== Activity ==
When you answer, restate the entries below without altering anything.

[[ Input records, beginning ]]

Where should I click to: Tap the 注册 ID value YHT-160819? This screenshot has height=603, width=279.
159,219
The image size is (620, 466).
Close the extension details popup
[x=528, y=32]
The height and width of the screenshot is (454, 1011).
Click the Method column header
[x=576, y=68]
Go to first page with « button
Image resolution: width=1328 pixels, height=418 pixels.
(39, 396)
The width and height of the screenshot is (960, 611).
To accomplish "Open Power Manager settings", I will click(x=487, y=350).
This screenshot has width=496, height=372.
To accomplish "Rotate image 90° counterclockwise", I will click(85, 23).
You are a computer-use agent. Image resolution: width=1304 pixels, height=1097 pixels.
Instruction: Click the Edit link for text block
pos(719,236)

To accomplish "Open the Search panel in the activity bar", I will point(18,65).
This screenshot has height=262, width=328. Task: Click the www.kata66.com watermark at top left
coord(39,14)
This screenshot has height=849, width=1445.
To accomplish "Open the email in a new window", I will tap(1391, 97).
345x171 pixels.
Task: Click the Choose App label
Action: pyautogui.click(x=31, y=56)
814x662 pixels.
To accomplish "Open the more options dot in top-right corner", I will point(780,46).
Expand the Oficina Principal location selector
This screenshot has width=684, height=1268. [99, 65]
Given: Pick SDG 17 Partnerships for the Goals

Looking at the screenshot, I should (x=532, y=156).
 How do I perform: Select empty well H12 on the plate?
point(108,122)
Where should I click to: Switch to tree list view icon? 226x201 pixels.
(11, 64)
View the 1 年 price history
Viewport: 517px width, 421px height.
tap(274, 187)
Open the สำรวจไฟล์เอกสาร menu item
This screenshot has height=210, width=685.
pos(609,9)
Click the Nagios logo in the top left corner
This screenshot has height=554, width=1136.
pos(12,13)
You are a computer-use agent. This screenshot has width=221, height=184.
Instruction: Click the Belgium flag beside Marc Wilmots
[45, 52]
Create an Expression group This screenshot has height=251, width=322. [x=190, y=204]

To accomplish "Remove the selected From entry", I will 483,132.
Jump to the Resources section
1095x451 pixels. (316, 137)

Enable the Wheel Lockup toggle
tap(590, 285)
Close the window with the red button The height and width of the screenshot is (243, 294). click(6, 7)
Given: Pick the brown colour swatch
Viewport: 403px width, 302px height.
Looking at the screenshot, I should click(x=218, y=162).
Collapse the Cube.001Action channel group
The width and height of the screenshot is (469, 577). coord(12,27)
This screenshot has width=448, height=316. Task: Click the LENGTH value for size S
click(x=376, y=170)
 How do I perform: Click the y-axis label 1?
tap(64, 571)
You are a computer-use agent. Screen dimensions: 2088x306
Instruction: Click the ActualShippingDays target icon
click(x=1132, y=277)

[[ Input records, end ]]

== Your solution ==
Where should I click to: Tap the 注册 ID value YHT-160819? This screenshot has height=603, width=279.
159,219
The image size is (620, 466).
Close the extension details popup
[x=528, y=32]
The height and width of the screenshot is (454, 1011).
Click the Method column header
[x=576, y=68]
Go to first page with « button
Image resolution: width=1328 pixels, height=418 pixels.
(39, 396)
The width and height of the screenshot is (960, 611).
To accomplish "Open Power Manager settings", I will click(x=487, y=350).
This screenshot has width=496, height=372.
To accomplish "Rotate image 90° counterclockwise", I will click(85, 23).
You are a computer-use agent. Image resolution: width=1304 pixels, height=1097 pixels.
Instruction: Click the Edit link for text block
pos(719,236)

To accomplish "Open the Search panel in the activity bar", I will point(18,65).
This screenshot has height=262, width=328. Task: Click the www.kata66.com watermark at top left
coord(39,14)
This screenshot has height=849, width=1445.
To accomplish "Open the email in a new window", I will tap(1391, 97).
345x171 pixels.
Task: Click the Choose App label
Action: pyautogui.click(x=31, y=56)
814x662 pixels.
To accomplish "Open the more options dot in top-right corner", I will point(780,46).
Expand the Oficina Principal location selector
This screenshot has width=684, height=1268. [99, 65]
Given: Pick SDG 17 Partnerships for the Goals

Looking at the screenshot, I should (x=532, y=156).
 How do I perform: Select empty well H12 on the plate?
point(108,122)
Where should I click to: Switch to tree list view icon? 226x201 pixels.
(11, 64)
View the 1 年 price history
Viewport: 517px width, 421px height.
tap(274, 187)
Open the สำรวจไฟล์เอกสาร menu item
This screenshot has height=210, width=685.
pos(609,9)
Click the Nagios logo in the top left corner
This screenshot has height=554, width=1136.
pos(12,13)
You are a computer-use agent. This screenshot has width=221, height=184.
Instruction: Click the Belgium flag beside Marc Wilmots
[45, 52]
Create an Expression group This screenshot has height=251, width=322. [x=190, y=204]

To accomplish "Remove the selected From entry", I will 483,132.
Jump to the Resources section
1095x451 pixels. (316, 137)

Enable the Wheel Lockup toggle
tap(590, 285)
Close the window with the red button The height and width of the screenshot is (243, 294). click(6, 7)
Given: Pick the brown colour swatch
Viewport: 403px width, 302px height.
Looking at the screenshot, I should click(x=218, y=162).
Collapse the Cube.001Action channel group
The width and height of the screenshot is (469, 577). coord(12,27)
This screenshot has width=448, height=316. Task: Click the LENGTH value for size S
click(x=376, y=170)
 How do I perform: Click the y-axis label 1?
tap(64, 571)
You are a computer-use agent. Screen dimensions: 2088x306
Instruction: Click the ActualShippingDays target icon
click(x=1132, y=277)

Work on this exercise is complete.